Left school and was happy i didnt have to see any #$%@'s anymore & wasnt going to get beaten up & abused anymore.. no more suicidal thoughts, but then i got bored (had no friends) so started drinking & to this day i still do heavily due to this ive had anxiety issues.. i only now have drinking buddys that are all double my age and older i still have no real friends.. i did have a girlfriend at one point but was an arsehole to her because of my drinking and she left me,

All my problems i.e my drinking, anxiety, bullying ive tried getting help from my parents but all i ever got was shouted at, they are not interested one bit & dont understand ohh and even make fun of my problems, as i have no friends to talk to or family i have no social life & at home i just sit & watch tv which i dont like,

I have no time for my family.. and ive always found it extremely hard to make friends let alone get a girlfriend.. i get so lonely all i want out of life is for some people to talk to & socialise with,

I dont know why i cant make friends.. is it because i cant interact with people properly?
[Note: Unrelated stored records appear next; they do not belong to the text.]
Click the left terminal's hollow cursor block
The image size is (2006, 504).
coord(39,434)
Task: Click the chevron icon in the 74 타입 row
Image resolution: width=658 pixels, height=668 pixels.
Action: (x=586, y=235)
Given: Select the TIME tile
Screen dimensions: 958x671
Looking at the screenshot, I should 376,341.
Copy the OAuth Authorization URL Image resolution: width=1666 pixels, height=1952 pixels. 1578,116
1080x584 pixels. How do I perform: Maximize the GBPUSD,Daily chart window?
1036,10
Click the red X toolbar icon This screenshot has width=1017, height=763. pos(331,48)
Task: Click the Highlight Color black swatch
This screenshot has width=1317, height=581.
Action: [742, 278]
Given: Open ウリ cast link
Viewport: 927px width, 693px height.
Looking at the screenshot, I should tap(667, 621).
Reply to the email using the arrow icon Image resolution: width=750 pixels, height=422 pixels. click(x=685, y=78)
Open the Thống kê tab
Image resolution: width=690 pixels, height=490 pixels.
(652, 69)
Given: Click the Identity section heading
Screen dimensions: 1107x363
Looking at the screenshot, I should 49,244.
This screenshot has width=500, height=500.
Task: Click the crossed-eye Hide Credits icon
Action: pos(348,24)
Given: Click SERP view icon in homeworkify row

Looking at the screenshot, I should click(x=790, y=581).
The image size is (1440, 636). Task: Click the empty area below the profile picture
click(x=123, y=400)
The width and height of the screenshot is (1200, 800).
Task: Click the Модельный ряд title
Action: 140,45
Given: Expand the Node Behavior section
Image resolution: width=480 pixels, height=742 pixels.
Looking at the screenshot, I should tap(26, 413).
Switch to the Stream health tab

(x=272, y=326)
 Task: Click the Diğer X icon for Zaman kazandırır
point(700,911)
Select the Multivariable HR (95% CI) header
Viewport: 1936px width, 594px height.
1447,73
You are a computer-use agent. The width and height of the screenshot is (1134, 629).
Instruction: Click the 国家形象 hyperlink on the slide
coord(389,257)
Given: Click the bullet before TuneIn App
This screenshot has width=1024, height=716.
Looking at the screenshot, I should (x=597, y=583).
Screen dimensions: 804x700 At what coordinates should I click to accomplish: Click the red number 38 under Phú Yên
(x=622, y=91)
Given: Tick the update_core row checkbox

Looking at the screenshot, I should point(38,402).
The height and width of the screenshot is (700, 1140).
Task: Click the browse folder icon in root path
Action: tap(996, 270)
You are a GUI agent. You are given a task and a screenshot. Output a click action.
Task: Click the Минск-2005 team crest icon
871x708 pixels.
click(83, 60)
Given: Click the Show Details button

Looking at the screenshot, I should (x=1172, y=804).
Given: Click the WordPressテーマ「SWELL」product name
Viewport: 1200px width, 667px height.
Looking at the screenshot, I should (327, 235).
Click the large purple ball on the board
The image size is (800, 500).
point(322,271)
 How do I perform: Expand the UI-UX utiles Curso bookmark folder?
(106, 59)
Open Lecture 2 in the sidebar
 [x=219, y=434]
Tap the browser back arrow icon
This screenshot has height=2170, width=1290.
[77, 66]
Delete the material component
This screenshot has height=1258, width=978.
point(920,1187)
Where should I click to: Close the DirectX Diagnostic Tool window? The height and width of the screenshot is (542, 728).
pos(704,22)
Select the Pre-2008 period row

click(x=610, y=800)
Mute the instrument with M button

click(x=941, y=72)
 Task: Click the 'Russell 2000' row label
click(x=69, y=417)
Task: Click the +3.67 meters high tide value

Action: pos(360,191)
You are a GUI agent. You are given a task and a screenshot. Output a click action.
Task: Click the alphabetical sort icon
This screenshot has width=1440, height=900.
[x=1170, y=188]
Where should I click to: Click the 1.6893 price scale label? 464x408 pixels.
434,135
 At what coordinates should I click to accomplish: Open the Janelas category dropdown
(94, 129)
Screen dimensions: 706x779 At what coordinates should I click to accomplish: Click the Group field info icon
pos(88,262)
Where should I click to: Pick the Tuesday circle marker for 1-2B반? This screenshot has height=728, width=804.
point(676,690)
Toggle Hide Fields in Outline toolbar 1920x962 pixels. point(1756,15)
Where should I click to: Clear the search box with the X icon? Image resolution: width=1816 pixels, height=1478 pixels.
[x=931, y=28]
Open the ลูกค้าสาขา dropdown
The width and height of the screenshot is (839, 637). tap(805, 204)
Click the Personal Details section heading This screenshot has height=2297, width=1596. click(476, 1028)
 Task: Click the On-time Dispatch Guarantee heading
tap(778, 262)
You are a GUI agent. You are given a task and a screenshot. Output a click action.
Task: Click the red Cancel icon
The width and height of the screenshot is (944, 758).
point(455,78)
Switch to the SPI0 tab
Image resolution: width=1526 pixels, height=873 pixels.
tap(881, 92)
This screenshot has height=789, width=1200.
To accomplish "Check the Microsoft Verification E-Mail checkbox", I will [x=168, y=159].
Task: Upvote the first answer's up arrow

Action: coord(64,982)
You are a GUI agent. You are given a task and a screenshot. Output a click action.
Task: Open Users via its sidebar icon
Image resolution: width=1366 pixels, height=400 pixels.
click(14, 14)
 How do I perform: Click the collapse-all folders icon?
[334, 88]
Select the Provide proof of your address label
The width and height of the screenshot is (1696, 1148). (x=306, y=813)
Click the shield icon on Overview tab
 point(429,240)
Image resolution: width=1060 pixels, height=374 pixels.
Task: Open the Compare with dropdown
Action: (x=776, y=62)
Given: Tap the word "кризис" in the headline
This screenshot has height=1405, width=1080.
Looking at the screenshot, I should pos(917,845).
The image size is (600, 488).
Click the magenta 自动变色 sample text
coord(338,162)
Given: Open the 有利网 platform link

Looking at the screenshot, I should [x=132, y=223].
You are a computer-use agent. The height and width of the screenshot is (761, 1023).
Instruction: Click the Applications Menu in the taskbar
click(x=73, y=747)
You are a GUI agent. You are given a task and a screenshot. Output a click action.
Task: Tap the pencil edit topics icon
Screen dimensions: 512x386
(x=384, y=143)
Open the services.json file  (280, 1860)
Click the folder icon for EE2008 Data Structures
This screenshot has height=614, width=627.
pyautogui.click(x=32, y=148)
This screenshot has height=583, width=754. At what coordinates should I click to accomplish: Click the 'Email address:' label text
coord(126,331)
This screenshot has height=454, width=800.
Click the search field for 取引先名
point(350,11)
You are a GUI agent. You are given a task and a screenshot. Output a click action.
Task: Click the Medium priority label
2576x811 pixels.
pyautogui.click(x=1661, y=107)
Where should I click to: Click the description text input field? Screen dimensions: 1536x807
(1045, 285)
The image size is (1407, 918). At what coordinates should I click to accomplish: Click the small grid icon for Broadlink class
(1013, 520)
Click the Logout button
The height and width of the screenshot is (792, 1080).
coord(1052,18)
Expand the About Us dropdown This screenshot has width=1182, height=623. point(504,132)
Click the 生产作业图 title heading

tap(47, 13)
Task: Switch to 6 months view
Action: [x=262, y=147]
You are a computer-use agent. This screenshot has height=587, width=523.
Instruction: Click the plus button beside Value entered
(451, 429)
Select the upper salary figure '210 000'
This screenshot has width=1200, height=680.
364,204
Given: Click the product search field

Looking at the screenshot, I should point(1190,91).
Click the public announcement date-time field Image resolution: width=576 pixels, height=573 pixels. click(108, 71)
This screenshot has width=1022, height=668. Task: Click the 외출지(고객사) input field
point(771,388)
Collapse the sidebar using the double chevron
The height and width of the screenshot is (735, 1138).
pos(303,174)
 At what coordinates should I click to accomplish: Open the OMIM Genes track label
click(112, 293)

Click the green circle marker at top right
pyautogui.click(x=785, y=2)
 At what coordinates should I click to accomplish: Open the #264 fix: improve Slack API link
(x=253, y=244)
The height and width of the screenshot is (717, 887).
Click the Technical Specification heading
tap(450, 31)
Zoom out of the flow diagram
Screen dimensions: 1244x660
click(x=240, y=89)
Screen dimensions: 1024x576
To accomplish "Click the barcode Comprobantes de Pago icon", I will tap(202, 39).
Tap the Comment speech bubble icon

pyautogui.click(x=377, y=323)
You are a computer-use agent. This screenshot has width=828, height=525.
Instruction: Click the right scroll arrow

Because ive lernt how my parents talk to eachother is the right way to treat everyone else.. is it because i hate everyone (which i do BUT dont come across that way) im not a bad person.. i dont know wether its me the bad person here or its everyone else, people just seem to annoy me, is it me crying for attention all this goes through my head,

Also had hyigene problems when i was a teen... Untill i realised school kids were not just saying this i actually did stink as i got older i knew bathing once a week isnt enough as thats all i remember knowing as a child, not knowing any different,

My heads all mixed up.. hate the world, maybe for not liking me & making me lonely just trying to find out why,

And to top it all off my grandad died not long ago :(

Just a rant i guess, certainly not looking for sympathy

I still cannot go downstairs & have a conversation with my parents.. it gets me down,

 
Hi James,

Yeah, I can relate to a lot of what you said. I'm 22 as well. Maybe it has something to do with being raised as an only child, because I was raised as one too. Not sure if I have a whole lot of practical advice to give you man, but I definitely hear where you're coming from. I think it's good there's a website like this forum, though. We're all loners/lonely people, we can at least be friends with each other.